◆ **Texte**:
════════════════════

À l’avenir, l’Union européenne doit donc investir plus en profondeur les politiques de solidarité, pour réaliser une Europe citoyenne, proche de ses habitants et moins technocratique. 

Les villes européennes doivent également continuer à être des acteurs clefs de la lutte contre le réchauffement climatique. Le grand défi de notre siècle !   

Mais si L’Europe est une source d’inspiration, elle est aussi une source d’ouverture pour rompre le déterminisme social ou la tentation du repli national.   

Les villes de l’Union Européenne sont de fait au cœur des enjeux migratoires et de l’accueil des réfugiés car elles représentent l’espoir d’un monde meilleur pour de nombreux immigrés. De Paris à Amsterdam en passant par Berlin, elles l’ont toujours été comme l’ont toujours été New-York ou encore Londres. 

Bien sûr, je suis conscient qu’en raison des difficultés économiques, sociales et culturelles de nombreux citoyens soient tentés par un repli sur soi et hésitent face à l’accueil d’immigrés ou que des maires s’inquiètent de la capacité pour leur ville d’accueillir de nouveaux migrants, comme le montre la récente  mise en garde du maire de New-York, Eric Adams, alertant sur « la crise migratoire qui va détruire New York  » face aux défis d’une vague migratoire sans précédent de plus de 150. 000 immigrés depuis un an.  

Mais les villes sont aussi par  leur histoire, dynamisme, diversité, expansion et valeurs, les symboles d’un vivre ensemble, d’une générosité et d’un espace de liberté. Il est selon moi aujourd’hui essentiel que les Maires puissent être sur ce sujet également mieux associés aux  réflexions qui précédent la mise en place des politiques migratoires décidées par les États. Ces enjeux d’accueil seront d’ailleurs au centre de la conférence internationale sur les réfugiés voulue par Anne Hidalgo, Maire de Paris, en amont des Jeux olympiques et paralympiques.  

Enfin, je  crois en une Europe qui remette le citoyen au cœur de son action.  Lors de la restitution de la conférence sur l’avenir de l’Europe, le 9 mai 2022, j’ai été enthousiasmé par la leçon d’espoir que les jeunes nous ont  donnée, en exprimant leur souhait d’une Europe plus écologique, plus sociale et souhaitant être pleinement associés au processus de décision européen.

════════════════════

◆ **Données à traiter**:
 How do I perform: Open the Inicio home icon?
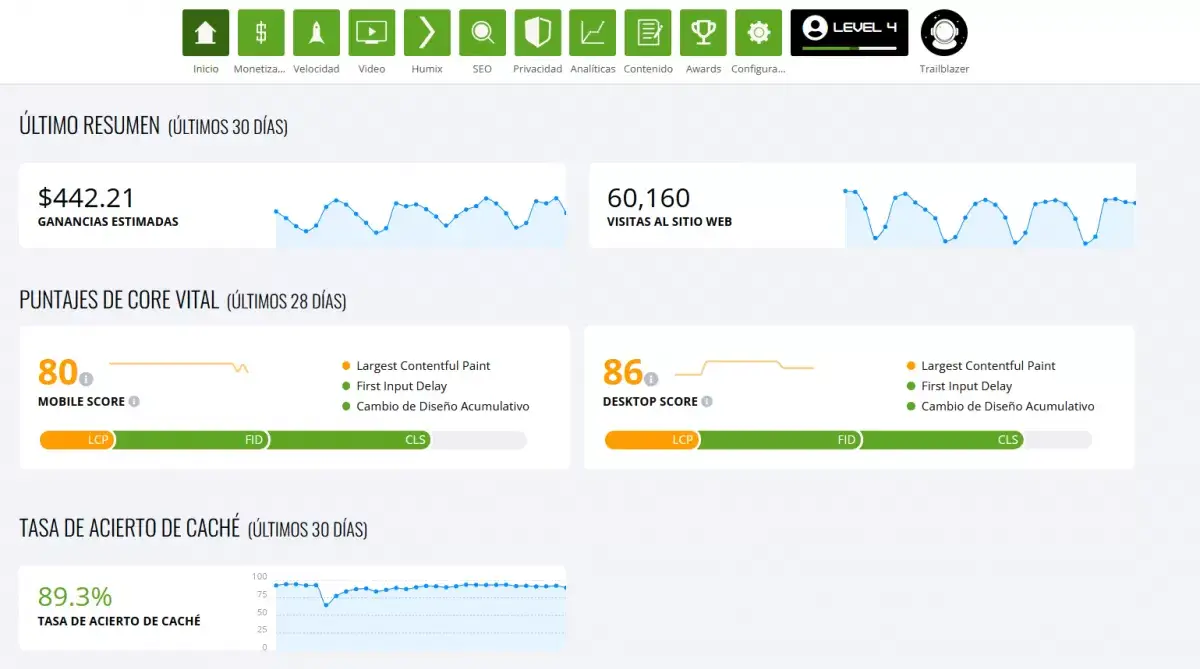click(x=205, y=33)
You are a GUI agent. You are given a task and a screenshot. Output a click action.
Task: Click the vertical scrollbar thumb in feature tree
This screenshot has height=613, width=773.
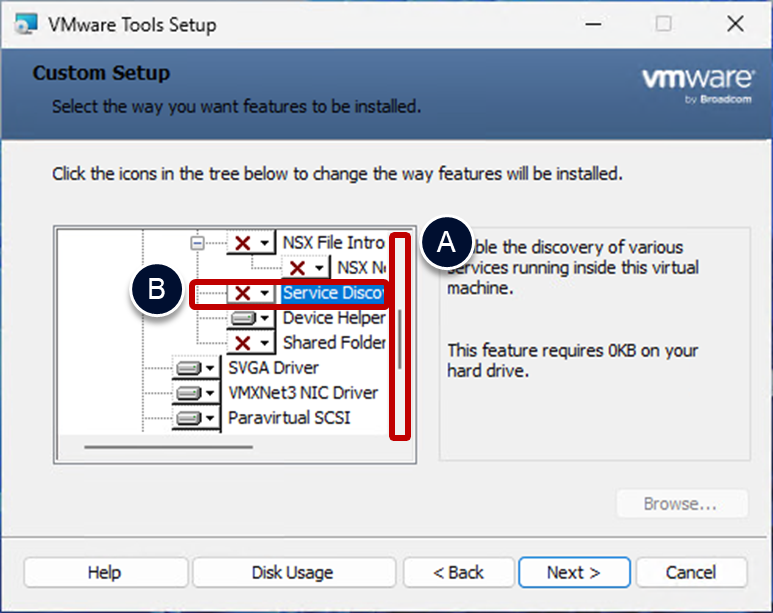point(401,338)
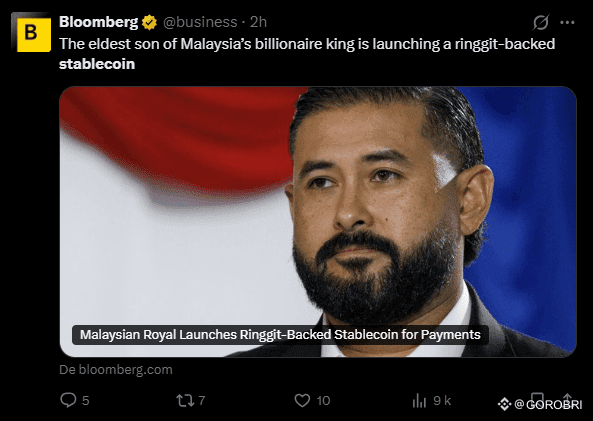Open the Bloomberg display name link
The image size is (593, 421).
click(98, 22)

════════════════════

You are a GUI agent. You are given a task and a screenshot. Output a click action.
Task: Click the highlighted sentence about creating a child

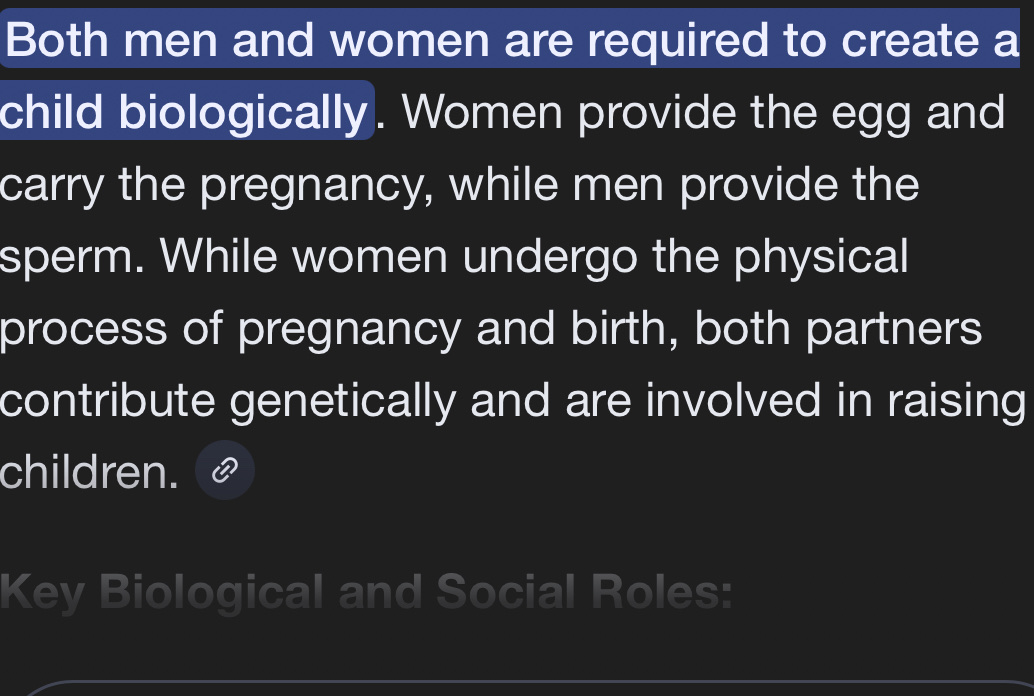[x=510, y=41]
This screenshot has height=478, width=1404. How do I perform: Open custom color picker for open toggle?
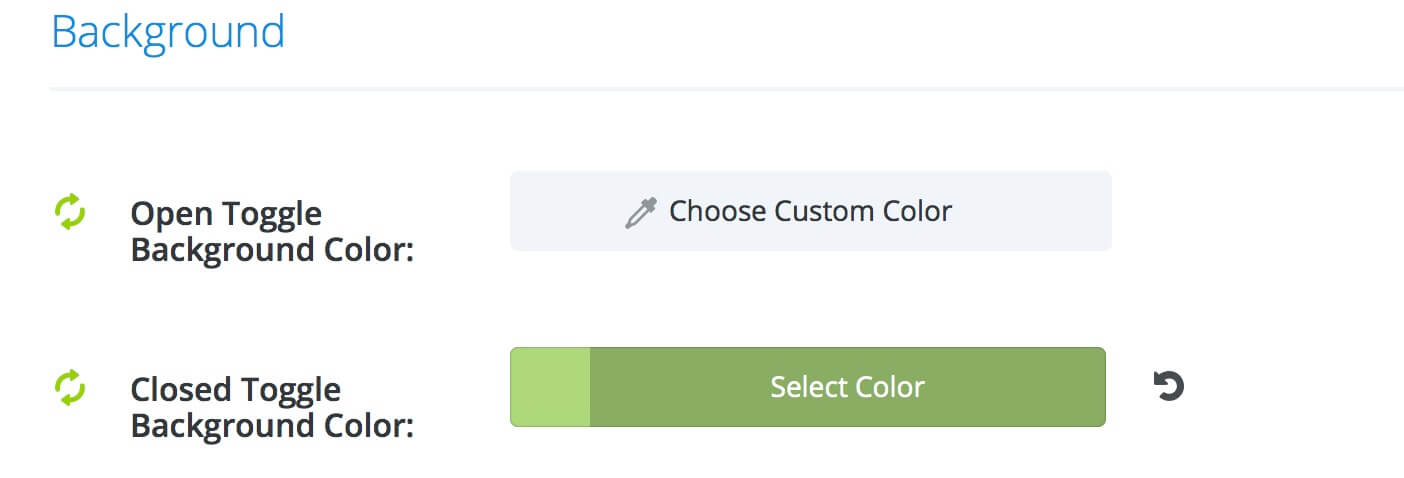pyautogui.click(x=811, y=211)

════════════════════

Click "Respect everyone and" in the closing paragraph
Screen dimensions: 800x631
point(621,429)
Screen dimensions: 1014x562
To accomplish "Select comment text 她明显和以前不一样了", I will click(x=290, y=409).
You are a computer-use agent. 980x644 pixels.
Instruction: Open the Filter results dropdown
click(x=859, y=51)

════════════════════

◆ **Travail à faire**:
1. Dans les enregistrements, citez telles quelles les lignes allant de celle qui contient « the closing paragraph » jusqu'à celle qui contient « click(x=859, y=51) », ces deux lignes comprises.
2. Poursuivez le texte sur l'Europe et ses villes à partir de sa dernière phrase.
Les enregistrements n'ont aucun rapport avec le texte.

◆ **Liste des réponses**:
1.
Click "Respect everyone and" in the closing paragraph
Screen dimensions: 800x631
point(621,429)
Screen dimensions: 1014x562
To accomplish "Select comment text 她明显和以前不一样了", I will click(x=290, y=409).
You are a computer-use agent. 980x644 pixels.
Instruction: Open the Filter results dropdown
click(x=859, y=51)

2.
Conseil parisien des européens 

Mais que sont devenues depuis ces justes et légitimes interpellations  ?   J’y vois précisément le rôle des villes pour donner aux institutions de l’UE de formidables outils de démocratie concrète et locale, notamment avec la création du Conseil parisien des européens dès 2019. C’est une instance unique en Europe, rassemblant 61 parisiens issus des 27 pays membres, chargés d’éclairer par leur expérience si diverse nos politiques publiques et de proposer de nouvelles initiatives. Il a été créé sur le modèle d’instances démocratiques mises en place à Paris comme l’Assemblée citoyenne ou le Conseil parisien de la jeunesse.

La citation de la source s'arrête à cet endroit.